WHAT YOU ARE ASKED TO DO: Reproduce verbatim the stretch of rows from the line containing "Image resolution: width=818" through the line containing "(302, 340).", both included.

INPUT RECORDS:
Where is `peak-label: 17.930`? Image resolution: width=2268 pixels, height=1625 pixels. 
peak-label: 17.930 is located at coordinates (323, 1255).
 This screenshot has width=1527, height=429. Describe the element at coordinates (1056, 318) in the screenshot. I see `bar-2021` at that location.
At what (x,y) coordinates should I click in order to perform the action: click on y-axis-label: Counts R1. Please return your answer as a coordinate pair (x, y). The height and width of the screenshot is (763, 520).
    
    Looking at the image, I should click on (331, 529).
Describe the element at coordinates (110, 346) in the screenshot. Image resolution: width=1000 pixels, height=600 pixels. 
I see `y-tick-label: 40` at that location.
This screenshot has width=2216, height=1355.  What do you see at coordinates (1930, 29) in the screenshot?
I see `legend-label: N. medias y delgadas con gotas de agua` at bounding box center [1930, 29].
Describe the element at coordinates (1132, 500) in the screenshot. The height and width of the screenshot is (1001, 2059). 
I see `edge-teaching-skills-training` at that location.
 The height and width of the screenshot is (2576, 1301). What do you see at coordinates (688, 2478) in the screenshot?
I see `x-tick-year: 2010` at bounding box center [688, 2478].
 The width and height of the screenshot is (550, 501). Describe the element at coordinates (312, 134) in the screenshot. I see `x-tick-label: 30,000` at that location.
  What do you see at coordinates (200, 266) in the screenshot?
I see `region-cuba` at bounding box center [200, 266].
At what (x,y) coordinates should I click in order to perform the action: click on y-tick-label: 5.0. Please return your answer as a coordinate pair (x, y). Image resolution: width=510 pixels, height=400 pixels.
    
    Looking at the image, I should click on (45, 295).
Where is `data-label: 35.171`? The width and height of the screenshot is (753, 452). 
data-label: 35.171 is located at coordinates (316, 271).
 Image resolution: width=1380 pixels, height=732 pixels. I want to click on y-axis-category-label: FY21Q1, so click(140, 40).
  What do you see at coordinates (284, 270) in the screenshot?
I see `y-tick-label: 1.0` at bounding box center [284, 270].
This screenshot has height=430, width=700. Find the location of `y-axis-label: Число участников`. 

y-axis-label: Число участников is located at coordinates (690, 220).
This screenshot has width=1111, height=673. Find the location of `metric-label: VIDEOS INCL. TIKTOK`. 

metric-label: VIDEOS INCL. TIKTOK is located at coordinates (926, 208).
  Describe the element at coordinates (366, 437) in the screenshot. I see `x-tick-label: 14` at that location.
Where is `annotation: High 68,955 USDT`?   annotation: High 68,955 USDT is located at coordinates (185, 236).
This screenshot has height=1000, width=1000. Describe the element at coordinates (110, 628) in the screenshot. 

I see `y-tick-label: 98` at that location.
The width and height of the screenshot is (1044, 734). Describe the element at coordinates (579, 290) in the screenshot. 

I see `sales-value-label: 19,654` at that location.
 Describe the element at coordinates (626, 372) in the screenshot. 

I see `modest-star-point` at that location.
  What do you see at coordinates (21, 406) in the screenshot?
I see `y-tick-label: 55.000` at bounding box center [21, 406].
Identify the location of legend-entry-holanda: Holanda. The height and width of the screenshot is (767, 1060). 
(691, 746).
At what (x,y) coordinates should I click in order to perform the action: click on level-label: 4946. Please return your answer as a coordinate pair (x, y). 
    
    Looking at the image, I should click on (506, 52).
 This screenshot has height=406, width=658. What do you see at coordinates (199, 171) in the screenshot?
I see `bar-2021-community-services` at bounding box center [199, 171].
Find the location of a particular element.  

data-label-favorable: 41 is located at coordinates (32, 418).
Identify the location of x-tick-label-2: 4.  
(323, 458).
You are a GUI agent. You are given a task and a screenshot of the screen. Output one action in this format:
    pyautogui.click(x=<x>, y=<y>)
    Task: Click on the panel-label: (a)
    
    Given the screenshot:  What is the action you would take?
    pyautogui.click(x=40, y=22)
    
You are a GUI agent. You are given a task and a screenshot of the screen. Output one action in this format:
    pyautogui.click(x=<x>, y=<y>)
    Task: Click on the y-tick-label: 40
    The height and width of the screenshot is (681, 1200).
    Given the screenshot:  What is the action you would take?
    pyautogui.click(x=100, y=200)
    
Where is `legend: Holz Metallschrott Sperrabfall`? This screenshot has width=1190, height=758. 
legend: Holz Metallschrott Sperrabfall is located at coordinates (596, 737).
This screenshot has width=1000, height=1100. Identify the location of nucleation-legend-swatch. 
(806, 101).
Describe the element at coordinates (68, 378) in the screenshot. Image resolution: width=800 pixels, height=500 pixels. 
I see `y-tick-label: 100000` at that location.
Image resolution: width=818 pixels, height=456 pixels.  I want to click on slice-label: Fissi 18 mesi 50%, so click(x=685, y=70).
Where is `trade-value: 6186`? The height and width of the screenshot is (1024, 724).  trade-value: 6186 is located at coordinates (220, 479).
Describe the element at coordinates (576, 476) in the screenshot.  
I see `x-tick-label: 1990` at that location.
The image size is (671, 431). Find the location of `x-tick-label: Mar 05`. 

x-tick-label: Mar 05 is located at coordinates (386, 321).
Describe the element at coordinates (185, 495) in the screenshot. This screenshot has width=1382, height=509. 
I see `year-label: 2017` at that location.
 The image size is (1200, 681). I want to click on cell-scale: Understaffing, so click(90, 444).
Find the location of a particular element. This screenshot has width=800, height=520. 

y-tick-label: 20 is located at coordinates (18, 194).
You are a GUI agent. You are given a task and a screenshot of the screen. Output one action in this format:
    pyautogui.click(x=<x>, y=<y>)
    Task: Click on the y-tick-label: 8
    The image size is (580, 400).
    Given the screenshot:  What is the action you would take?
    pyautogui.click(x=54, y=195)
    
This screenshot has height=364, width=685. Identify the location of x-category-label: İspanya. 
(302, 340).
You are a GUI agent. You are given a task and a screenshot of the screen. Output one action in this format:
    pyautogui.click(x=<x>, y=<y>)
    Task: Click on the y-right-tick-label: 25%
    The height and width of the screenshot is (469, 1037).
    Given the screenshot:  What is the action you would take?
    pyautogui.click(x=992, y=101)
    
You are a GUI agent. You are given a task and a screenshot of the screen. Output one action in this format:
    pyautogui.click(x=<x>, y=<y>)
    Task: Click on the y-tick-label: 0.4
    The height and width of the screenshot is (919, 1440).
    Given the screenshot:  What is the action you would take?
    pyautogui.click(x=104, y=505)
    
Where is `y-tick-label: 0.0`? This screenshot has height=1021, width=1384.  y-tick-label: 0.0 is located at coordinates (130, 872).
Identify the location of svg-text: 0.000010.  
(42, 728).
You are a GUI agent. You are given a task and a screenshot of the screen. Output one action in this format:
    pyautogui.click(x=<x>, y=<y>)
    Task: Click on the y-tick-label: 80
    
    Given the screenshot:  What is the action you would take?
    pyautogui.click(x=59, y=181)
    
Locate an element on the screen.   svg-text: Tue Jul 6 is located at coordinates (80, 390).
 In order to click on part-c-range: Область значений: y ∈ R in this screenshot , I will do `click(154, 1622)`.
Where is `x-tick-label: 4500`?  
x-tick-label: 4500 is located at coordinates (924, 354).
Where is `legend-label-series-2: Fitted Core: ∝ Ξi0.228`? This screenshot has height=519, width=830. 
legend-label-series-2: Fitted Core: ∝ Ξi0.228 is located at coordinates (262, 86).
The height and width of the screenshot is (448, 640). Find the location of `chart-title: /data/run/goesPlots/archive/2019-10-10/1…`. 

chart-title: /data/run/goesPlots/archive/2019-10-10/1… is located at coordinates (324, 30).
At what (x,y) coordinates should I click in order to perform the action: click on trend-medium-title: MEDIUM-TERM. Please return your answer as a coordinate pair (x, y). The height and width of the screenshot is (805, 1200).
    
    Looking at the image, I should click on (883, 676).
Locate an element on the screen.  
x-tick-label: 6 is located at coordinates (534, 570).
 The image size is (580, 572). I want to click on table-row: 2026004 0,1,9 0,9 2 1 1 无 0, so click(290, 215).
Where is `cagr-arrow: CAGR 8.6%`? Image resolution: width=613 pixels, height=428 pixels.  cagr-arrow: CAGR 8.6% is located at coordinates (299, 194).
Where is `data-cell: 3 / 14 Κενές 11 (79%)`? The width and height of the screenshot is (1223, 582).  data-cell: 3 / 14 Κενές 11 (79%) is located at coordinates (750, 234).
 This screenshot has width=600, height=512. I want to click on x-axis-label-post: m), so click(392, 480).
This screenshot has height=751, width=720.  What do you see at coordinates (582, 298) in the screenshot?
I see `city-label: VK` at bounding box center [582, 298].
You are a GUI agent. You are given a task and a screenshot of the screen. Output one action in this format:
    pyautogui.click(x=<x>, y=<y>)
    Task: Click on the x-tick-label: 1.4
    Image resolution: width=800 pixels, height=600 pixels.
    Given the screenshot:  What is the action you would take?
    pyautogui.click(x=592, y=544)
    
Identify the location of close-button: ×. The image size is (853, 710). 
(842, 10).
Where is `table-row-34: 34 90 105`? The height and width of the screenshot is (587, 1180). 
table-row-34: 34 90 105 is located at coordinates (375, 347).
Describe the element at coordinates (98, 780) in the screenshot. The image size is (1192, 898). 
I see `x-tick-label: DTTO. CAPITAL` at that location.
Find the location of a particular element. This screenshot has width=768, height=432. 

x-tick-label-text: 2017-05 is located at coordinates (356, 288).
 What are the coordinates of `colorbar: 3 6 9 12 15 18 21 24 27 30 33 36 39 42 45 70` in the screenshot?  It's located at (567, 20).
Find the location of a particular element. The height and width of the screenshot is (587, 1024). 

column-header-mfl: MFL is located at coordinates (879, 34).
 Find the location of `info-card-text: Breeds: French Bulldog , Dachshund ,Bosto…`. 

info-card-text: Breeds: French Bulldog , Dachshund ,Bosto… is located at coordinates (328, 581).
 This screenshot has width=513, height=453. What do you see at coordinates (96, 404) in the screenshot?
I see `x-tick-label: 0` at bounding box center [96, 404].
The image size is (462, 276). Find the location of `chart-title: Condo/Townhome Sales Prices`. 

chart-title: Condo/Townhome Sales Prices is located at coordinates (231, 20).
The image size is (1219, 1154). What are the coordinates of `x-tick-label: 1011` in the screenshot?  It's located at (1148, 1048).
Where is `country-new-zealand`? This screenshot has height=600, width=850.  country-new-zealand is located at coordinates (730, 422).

RESULT OF THIS TASK:
Image resolution: width=818 pixels, height=456 pixels.  I want to click on slice-label: Fissi 18 mesi 50%, so click(x=685, y=70).
Where is `trade-value: 6186`? The height and width of the screenshot is (1024, 724).  trade-value: 6186 is located at coordinates (220, 479).
Describe the element at coordinates (576, 476) in the screenshot.  
I see `x-tick-label: 1990` at that location.
The image size is (671, 431). Find the location of `x-tick-label: Mar 05`. 

x-tick-label: Mar 05 is located at coordinates (386, 321).
Describe the element at coordinates (185, 495) in the screenshot. This screenshot has width=1382, height=509. 
I see `year-label: 2017` at that location.
 The image size is (1200, 681). I want to click on cell-scale: Understaffing, so click(90, 444).
Find the location of a particular element. This screenshot has width=800, height=520. 

y-tick-label: 20 is located at coordinates (18, 194).
You are a GUI agent. You are given a task and a screenshot of the screen. Output one action in this format:
    pyautogui.click(x=<x>, y=<y>)
    Task: Click on the y-tick-label: 8
    The image size is (580, 400).
    Given the screenshot:  What is the action you would take?
    pyautogui.click(x=54, y=195)
    
This screenshot has height=364, width=685. Identify the location of x-category-label: İspanya. 
(302, 340).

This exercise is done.